● **THE TASK**
Provide the number of lines below that include "Archive", without any other words.

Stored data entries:
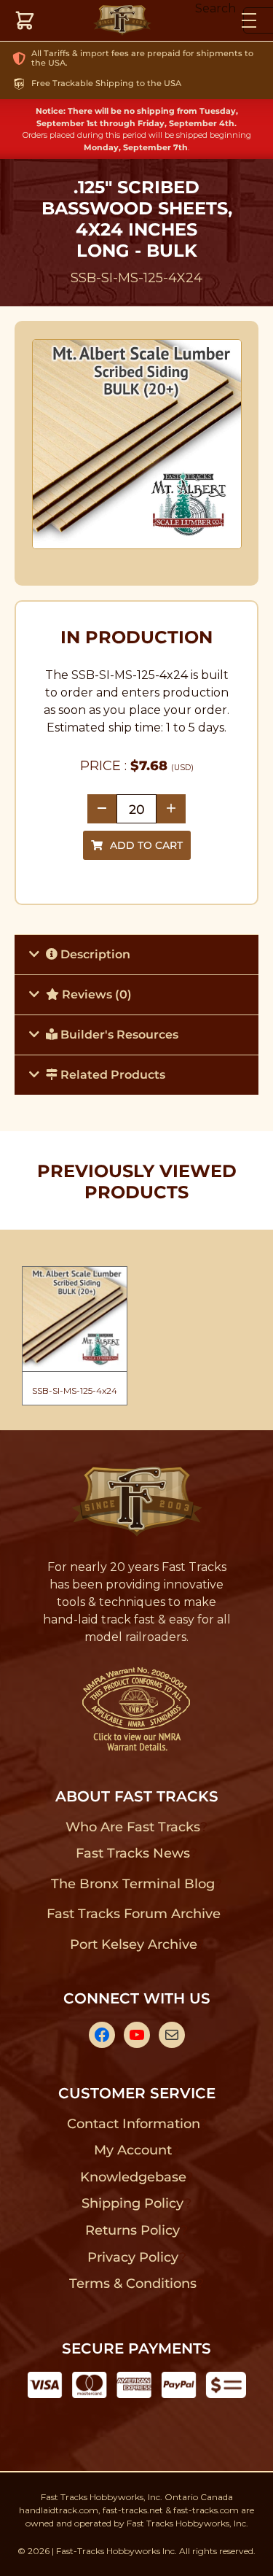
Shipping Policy (133, 2203)
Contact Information (133, 2124)
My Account (133, 2150)
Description (94, 954)
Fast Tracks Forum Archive (133, 1914)
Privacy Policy (133, 2257)
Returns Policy (133, 2230)
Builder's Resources (118, 1034)
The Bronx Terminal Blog (133, 1884)
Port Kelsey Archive (133, 1944)
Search (215, 8)
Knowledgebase (133, 2177)
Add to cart (146, 845)
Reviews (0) (95, 994)
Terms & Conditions (133, 2284)
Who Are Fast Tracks (133, 1827)
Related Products (111, 1075)
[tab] (136, 954)
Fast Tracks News (133, 1853)
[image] (136, 444)
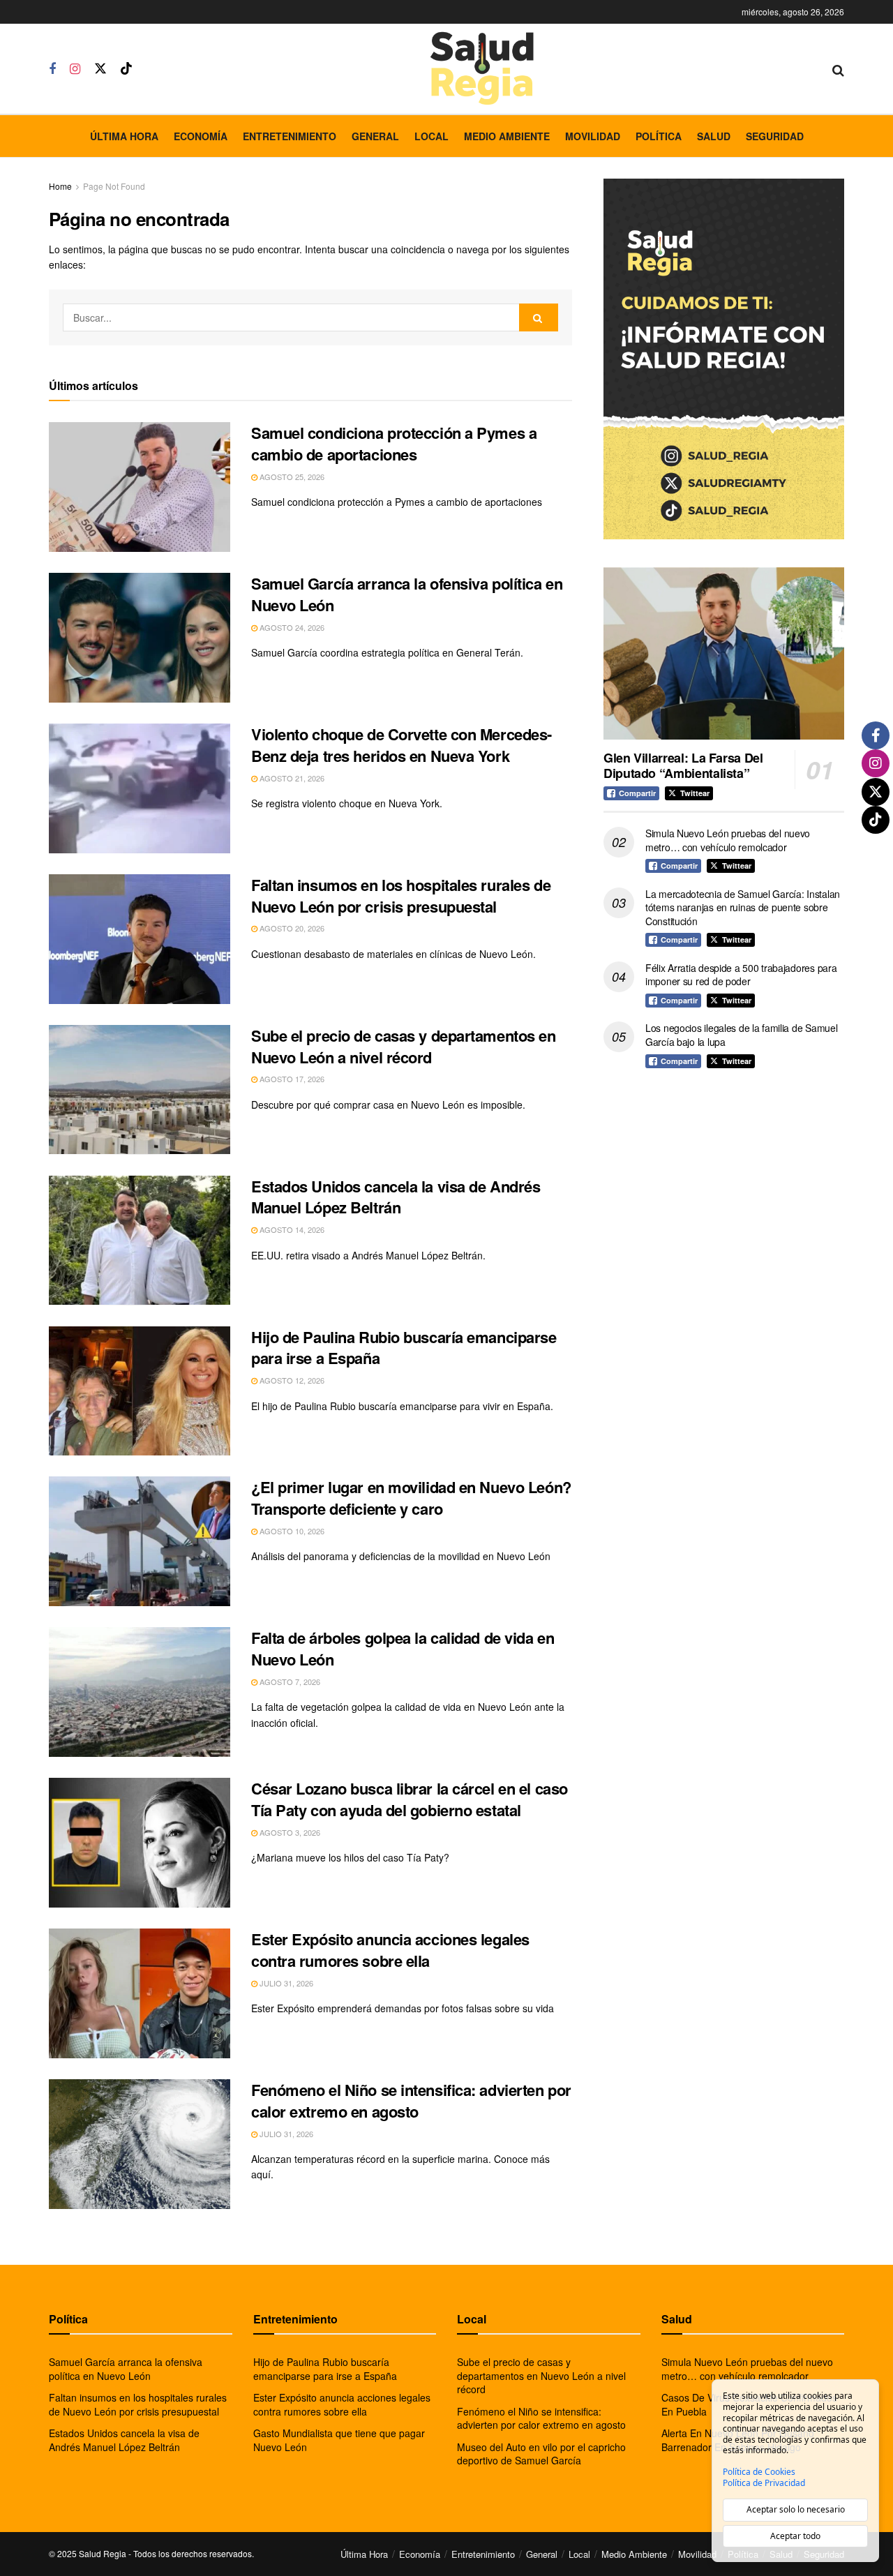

● **YOUR SOLUTION**
2